*Text provided:*
I can attest that when I've been possessed by what I think of as the Funster mode, this has been when I've felt intense social anxiety. My social panic has compelled me to take on a fun, joking, clown persona that I've not felt in control of. For example, when on holiday with my best friend and her boyfriend (who I didn't feel relaxed and confident with) I spent the duration of our shared time in full on clown mode. Consciously, I just wanted to make them laugh. Internally, I was in constant panic. I've been very aware of my daughter behaving like this in situations when we have people around she doesn't know well. After initially hiding and being mute, she transforms into a cheeky prankster who gains attention by naughtily annoying people (for example, climbing under the table and undoing their shoelaces). But does this social clowning qualify as a true, pure F adrenaline response?

*Excerpted data:*
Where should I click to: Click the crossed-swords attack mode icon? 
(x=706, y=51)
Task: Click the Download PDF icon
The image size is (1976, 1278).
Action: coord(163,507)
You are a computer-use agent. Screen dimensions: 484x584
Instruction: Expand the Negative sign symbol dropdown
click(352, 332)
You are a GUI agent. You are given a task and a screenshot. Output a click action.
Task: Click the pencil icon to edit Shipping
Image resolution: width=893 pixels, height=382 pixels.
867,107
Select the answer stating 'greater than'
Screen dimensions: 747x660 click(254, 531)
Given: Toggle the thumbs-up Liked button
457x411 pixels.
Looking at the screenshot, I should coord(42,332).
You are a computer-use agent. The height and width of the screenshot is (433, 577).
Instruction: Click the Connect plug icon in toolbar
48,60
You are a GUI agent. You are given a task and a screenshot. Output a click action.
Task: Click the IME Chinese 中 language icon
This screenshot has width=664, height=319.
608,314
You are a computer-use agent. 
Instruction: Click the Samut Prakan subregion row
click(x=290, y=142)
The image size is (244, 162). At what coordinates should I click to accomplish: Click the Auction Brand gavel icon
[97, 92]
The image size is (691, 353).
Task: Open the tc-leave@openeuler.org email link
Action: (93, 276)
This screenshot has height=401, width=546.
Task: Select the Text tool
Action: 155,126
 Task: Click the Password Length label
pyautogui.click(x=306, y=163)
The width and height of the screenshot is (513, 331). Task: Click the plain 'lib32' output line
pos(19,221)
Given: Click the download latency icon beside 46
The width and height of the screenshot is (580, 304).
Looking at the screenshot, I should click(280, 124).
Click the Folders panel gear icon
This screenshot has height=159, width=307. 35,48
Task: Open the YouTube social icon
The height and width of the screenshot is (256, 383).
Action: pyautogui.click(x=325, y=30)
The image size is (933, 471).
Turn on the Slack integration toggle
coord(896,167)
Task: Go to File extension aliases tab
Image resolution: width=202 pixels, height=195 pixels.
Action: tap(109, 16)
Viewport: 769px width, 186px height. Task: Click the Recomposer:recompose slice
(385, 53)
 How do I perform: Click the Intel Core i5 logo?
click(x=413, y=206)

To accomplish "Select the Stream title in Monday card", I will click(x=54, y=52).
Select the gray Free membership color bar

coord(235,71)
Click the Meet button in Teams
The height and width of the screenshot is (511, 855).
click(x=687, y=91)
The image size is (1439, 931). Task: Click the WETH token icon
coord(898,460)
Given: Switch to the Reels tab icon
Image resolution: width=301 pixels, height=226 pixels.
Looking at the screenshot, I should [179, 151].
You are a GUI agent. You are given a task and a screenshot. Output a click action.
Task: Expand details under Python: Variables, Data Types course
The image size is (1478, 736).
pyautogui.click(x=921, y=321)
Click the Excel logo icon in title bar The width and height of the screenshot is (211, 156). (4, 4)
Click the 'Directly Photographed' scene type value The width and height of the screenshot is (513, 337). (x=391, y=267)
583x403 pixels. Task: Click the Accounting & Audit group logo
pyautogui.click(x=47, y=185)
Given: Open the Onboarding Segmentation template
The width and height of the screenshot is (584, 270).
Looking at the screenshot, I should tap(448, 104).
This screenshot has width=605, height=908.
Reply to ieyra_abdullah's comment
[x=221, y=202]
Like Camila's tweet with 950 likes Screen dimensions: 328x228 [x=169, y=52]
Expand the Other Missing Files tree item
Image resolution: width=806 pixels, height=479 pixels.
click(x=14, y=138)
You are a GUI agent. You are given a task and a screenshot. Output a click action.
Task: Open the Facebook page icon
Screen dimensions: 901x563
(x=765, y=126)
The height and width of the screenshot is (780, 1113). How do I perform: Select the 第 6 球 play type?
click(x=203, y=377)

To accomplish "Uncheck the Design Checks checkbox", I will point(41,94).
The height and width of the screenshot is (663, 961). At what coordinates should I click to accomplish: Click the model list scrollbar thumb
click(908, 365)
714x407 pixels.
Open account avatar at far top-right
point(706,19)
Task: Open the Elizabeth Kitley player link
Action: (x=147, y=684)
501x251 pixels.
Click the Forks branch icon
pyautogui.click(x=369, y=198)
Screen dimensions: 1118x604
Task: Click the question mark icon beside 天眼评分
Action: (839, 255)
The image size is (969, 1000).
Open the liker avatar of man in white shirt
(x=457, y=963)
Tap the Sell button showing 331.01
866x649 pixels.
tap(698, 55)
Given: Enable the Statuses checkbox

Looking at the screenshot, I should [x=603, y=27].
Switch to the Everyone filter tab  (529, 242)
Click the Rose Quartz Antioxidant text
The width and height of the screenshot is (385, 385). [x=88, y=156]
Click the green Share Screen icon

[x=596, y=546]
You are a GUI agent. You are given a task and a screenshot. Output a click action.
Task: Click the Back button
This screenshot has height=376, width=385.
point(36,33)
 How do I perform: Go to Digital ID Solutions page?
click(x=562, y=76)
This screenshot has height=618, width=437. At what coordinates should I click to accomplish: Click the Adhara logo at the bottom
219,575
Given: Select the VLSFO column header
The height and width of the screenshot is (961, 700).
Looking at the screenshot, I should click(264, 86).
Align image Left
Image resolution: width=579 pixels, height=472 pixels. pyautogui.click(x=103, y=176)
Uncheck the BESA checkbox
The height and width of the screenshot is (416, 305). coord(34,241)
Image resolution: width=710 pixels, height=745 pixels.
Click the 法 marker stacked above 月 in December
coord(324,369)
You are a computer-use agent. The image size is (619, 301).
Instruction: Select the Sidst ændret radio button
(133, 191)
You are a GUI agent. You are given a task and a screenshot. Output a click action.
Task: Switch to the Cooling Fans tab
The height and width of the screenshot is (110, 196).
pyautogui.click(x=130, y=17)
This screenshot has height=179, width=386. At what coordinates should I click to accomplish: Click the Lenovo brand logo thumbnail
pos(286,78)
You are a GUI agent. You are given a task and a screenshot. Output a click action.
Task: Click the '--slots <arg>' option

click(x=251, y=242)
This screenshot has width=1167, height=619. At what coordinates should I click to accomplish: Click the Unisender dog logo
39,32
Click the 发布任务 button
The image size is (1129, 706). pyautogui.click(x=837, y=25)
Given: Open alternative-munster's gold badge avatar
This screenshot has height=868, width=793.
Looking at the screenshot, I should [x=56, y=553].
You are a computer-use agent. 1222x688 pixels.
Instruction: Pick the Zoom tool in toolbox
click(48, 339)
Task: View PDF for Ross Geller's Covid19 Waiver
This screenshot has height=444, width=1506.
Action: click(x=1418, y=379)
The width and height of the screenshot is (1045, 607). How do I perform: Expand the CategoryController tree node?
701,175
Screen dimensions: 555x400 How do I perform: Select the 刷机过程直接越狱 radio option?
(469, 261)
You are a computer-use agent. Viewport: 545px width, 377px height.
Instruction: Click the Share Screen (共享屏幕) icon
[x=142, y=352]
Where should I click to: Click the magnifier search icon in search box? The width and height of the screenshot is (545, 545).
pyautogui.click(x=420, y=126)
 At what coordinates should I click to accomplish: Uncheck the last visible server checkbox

*What you have to do:* Please copy the passage about social clowning above word for word, starting with "I can attest" and going on through "F adrenaline response?".

*Result for this task:*
I can attest that when I've been possessed by what I think of as the Funster mode, this has been when I've felt intense social anxiety. My social panic has compelled me to take on a fun, joking, clown persona that I've not felt in control of. For example, when on holiday with my best friend and her boyfriend (who I didn't feel relaxed and confident with) I spent the duration of our shared time in full on clown mode. Consciously, I just wanted to make them laugh. Internally, I was in constant panic. I've been very aware of my daughter behaving like this in situations when we have people around she doesn't know well. After initially hiding and being mute, she transforms into a cheeky prankster who gains attention by naughtily annoying people (for example, climbing under the table and undoing their shoelaces). But does this social clowning qualify as a true, pure F adrenaline response?